Shadowland: Blood on the Streets #4 (8.0/10)

by | Nov 27, 2010 | Ongoing Reviews | 8 comments

A good twist to a story needs to be unexpected, but not so unexpected that the surprise development seems to be coming completely out of left field or seems awkward and contrived. Antony Johnston manages to avoid this pitfall with his big reveal in the final issue of Shadowland: Blood on the Streets. I found the solution to the mystery to be a nice surprise; unexpected, but still highly logical given both the events explicitly detailed within the story and the unusual backdrop set by Daredevil’s Shadowland.

A good test of how well a story is put together is to go go back and read the entire series with the knowledge of the final reveal and see how the pieces fit together. The clues, it turns out, are all over the place, but they are subtle enough to fly under the reader’s radar (or at least mine) until you know where to look.

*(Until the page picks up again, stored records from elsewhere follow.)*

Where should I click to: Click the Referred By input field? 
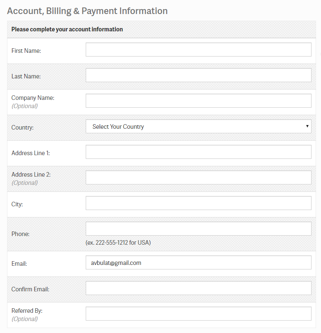click(x=198, y=314)
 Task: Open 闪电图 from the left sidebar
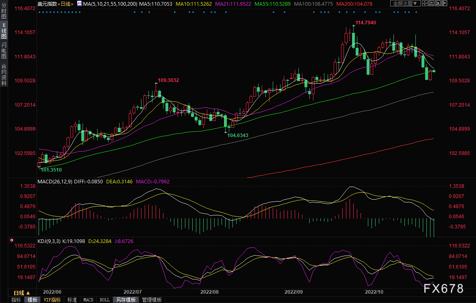point(4,50)
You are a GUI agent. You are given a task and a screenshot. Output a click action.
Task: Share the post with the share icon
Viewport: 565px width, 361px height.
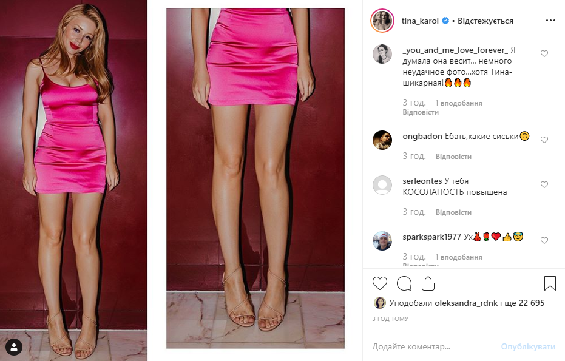click(x=428, y=283)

Panels from Shadowland: Blood on the Streets #4

The characters themselves are not as clueless as the readers however, and Misty Knight and Silver Sable both managed to crack the case independently within the last few pages of issue #3. This issue sees them, and their two “team mates” Paladin and Shroud, act on this information and set a trap in order to catch the people behind what has been suspected to be obvious killings carried out by The Hand, on Daredevil’s order. It’s refreshing to see the characters be this proactive and make sure that they not only solve the case, but make sure that the true culprits won’t be able to go free.

Throughout the entire series, I’ve really appreciated that Blood on the Streets is not primarily a superhero story, but a crime story that happens to have characters with unusual powers or skills in it. I’d like to see more “superhero” comics written like this, and while this final issue delivers in abundance on the action front, the mystery and the detective work invested in solving it provide the backbone for the story.

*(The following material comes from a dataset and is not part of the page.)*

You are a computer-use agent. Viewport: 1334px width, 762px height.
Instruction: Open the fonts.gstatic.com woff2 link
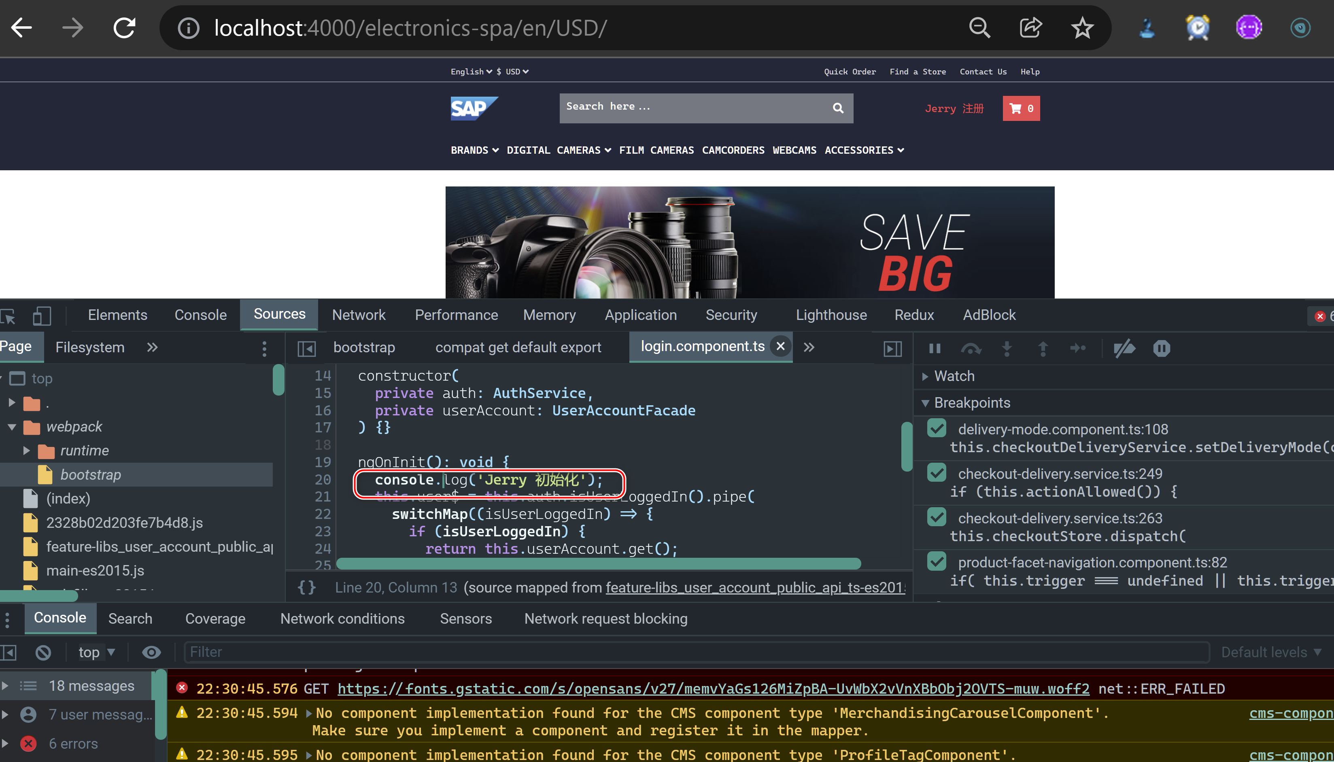713,689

To me, superhero comics at their worst are like bad porn movies where the plot is just a thinly veiled (and often awkward) excuse for all involved to get straight to the action. I’m sure that, as with porn, many readers really are more interested in the action than how all the players ended up in the metaphorical bed together, but I personally prefer a story that assumes the reader’s interests lie deeper than that.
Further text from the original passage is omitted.